WHAT IS BEING ASKED. Reproduce exactly the line with "The image size is (1209, 598)." and every line that follows it below, up to and including the last one. Do not include pictures or anything else.
------ SOURCE MATERIAL ------
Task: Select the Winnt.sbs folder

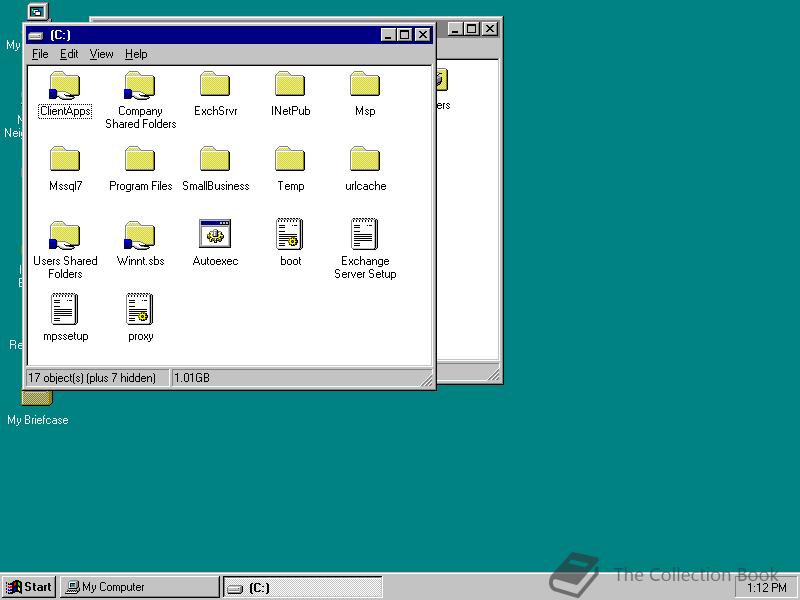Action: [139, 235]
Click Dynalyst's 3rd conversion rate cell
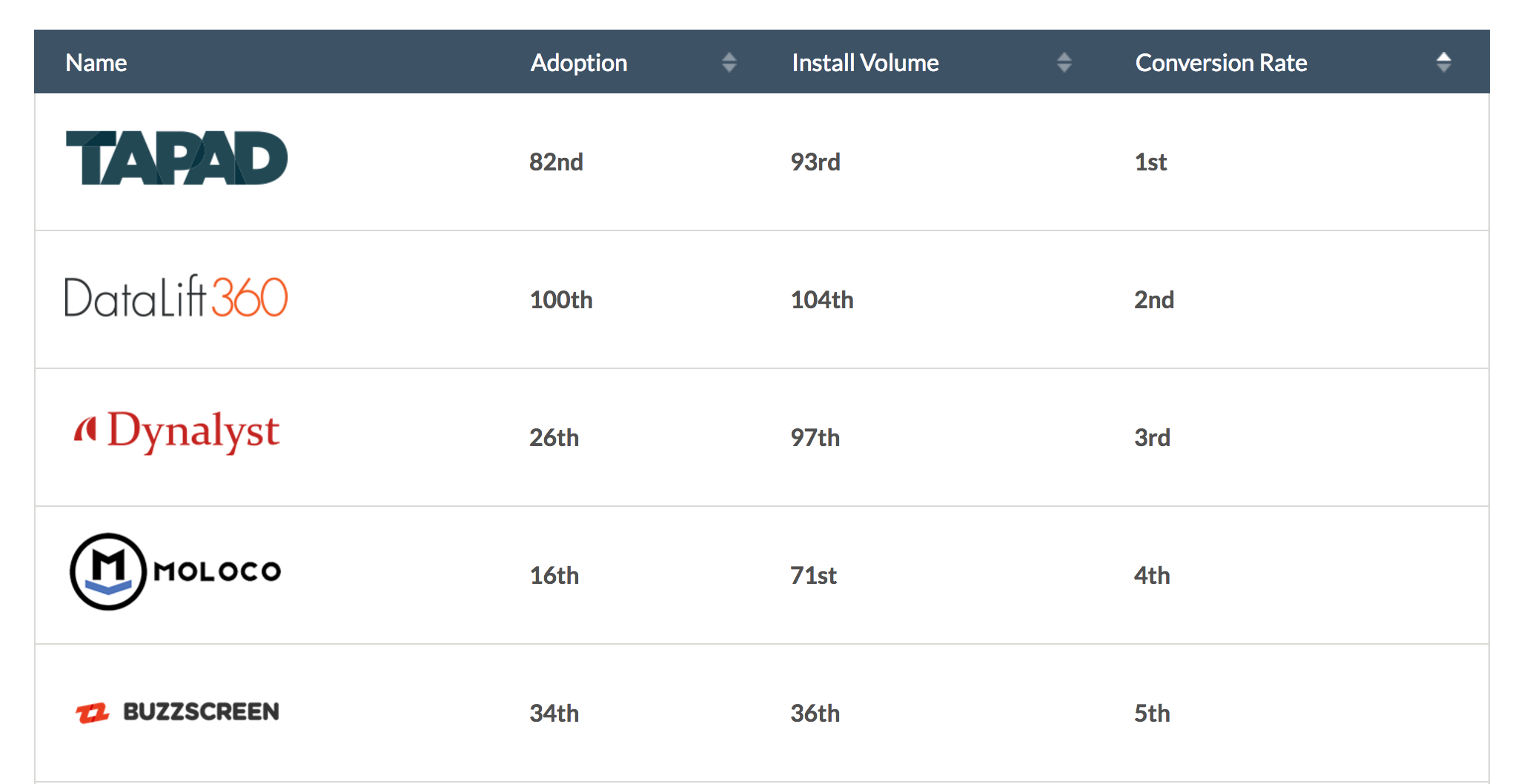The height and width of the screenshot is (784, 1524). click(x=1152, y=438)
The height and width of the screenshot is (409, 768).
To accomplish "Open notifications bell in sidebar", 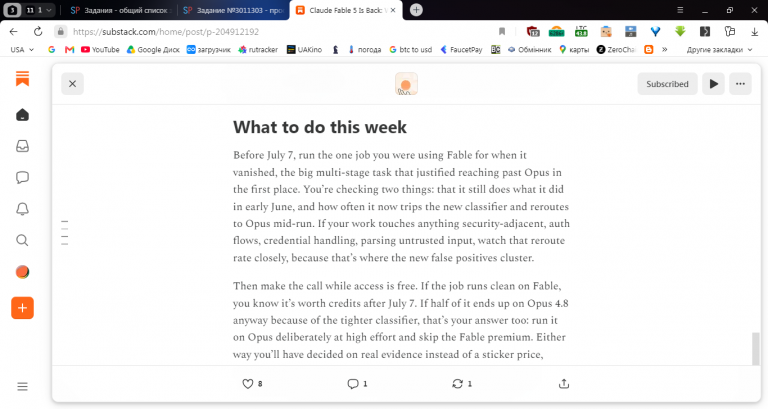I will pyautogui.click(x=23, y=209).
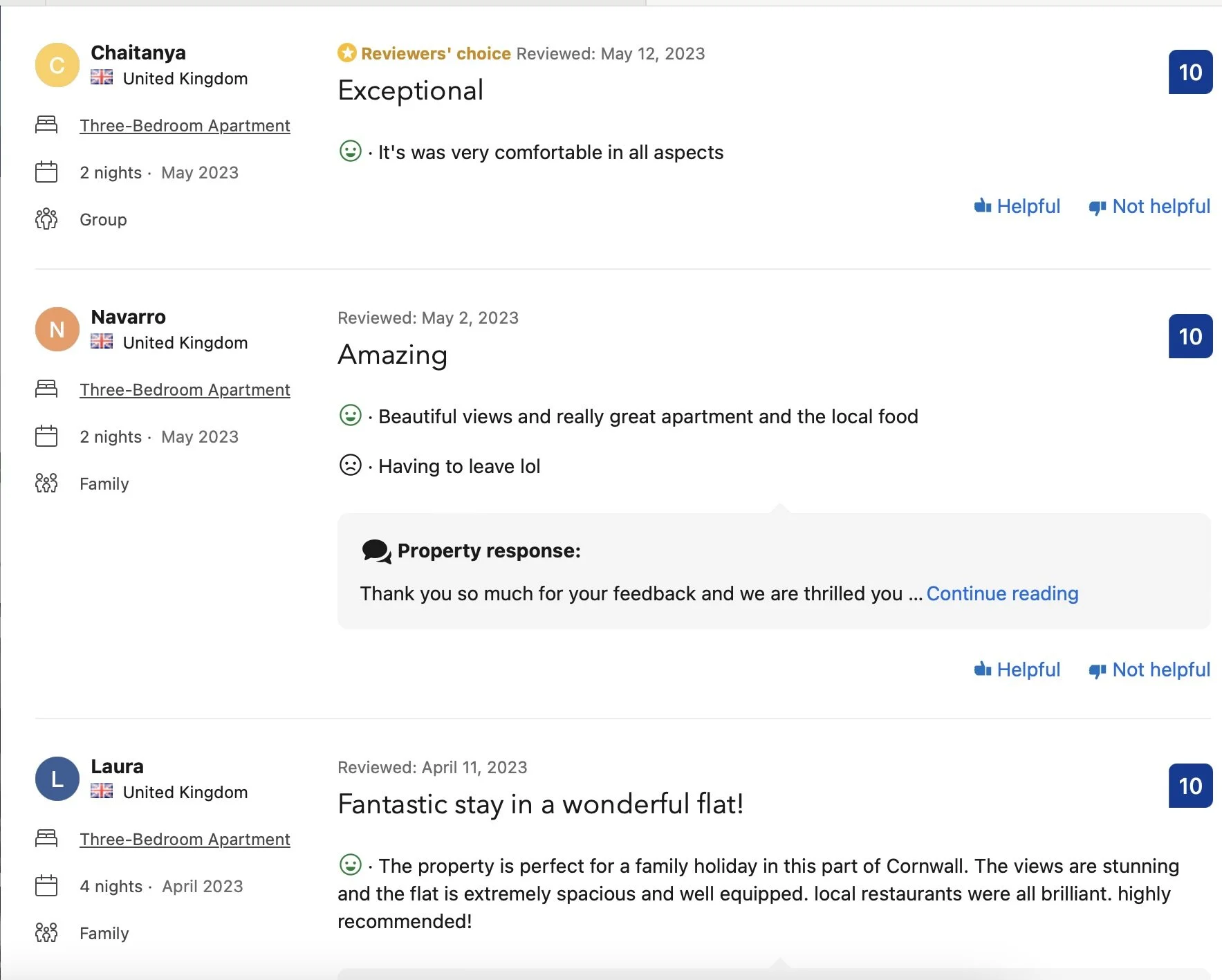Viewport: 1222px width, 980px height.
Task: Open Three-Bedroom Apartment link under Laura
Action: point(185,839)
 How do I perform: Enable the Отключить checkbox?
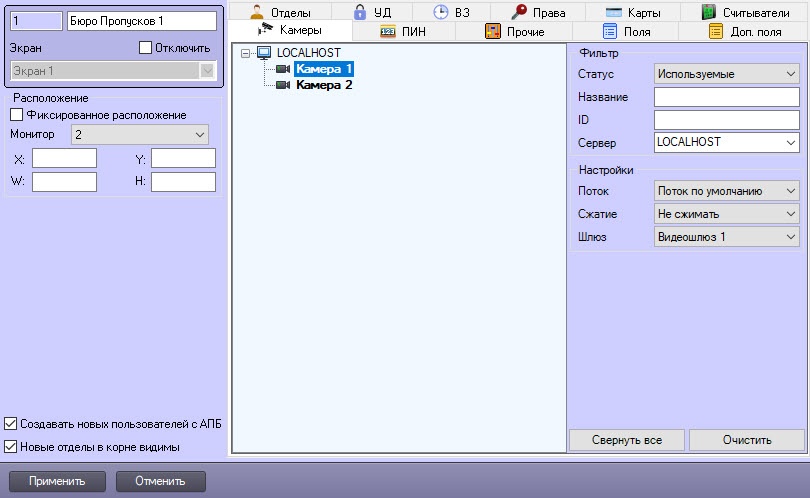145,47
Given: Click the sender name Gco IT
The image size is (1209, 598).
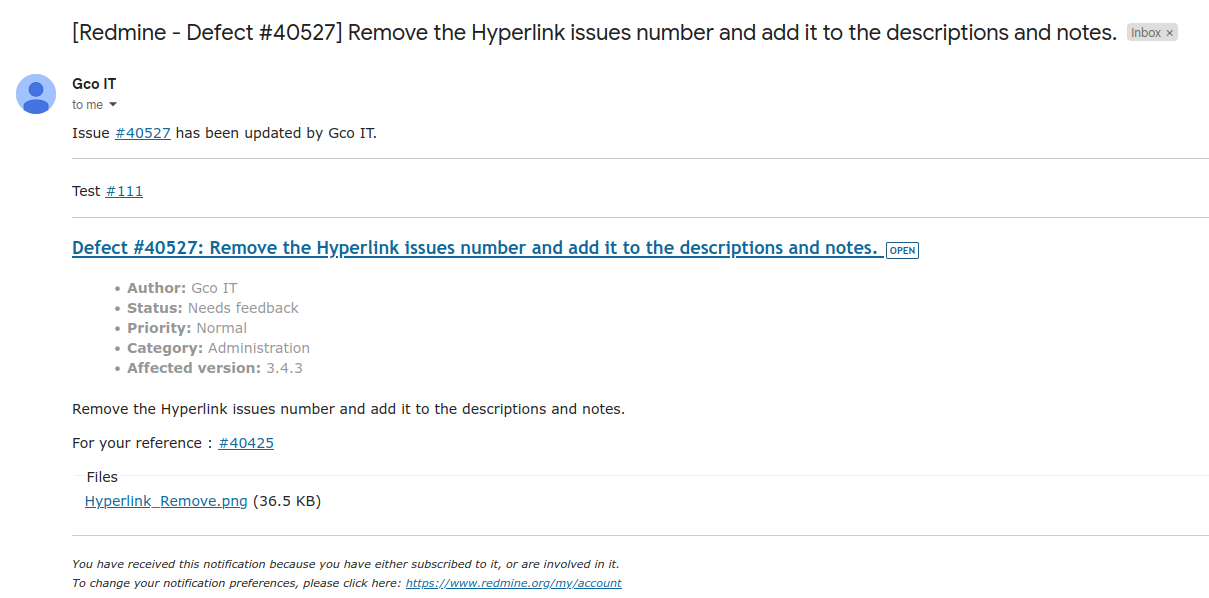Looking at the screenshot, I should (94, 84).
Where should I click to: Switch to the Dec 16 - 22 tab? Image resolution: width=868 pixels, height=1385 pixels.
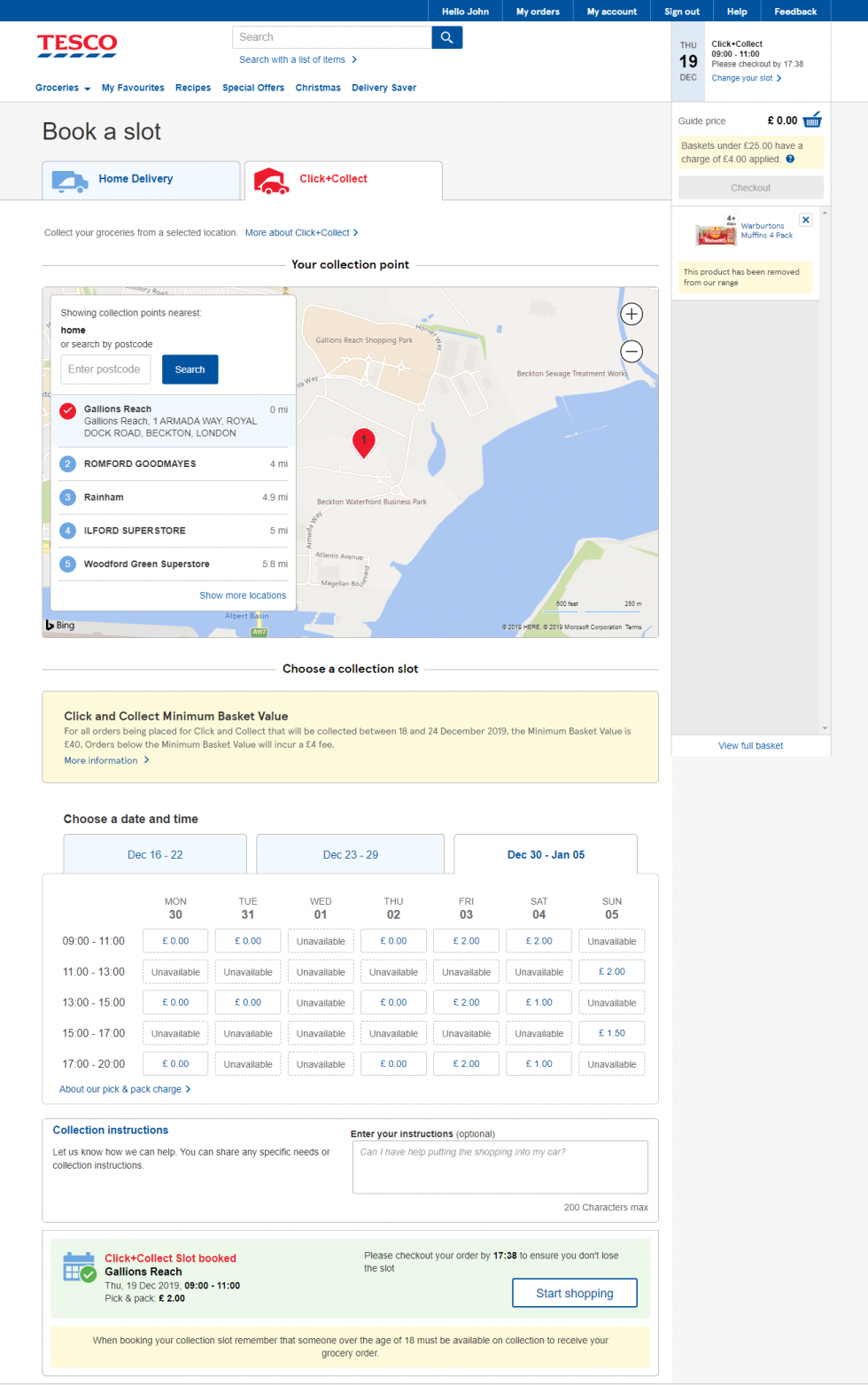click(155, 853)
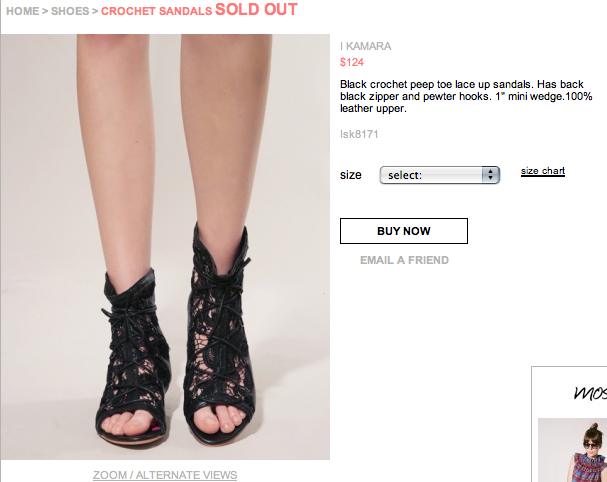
------
SOLUTION.
The image size is (1209, 598).
Looking at the screenshot, I should (94, 84).
Where should I click to: Switch to the Dec 16 - 22 tab? Image resolution: width=868 pixels, height=1385 pixels.
click(155, 853)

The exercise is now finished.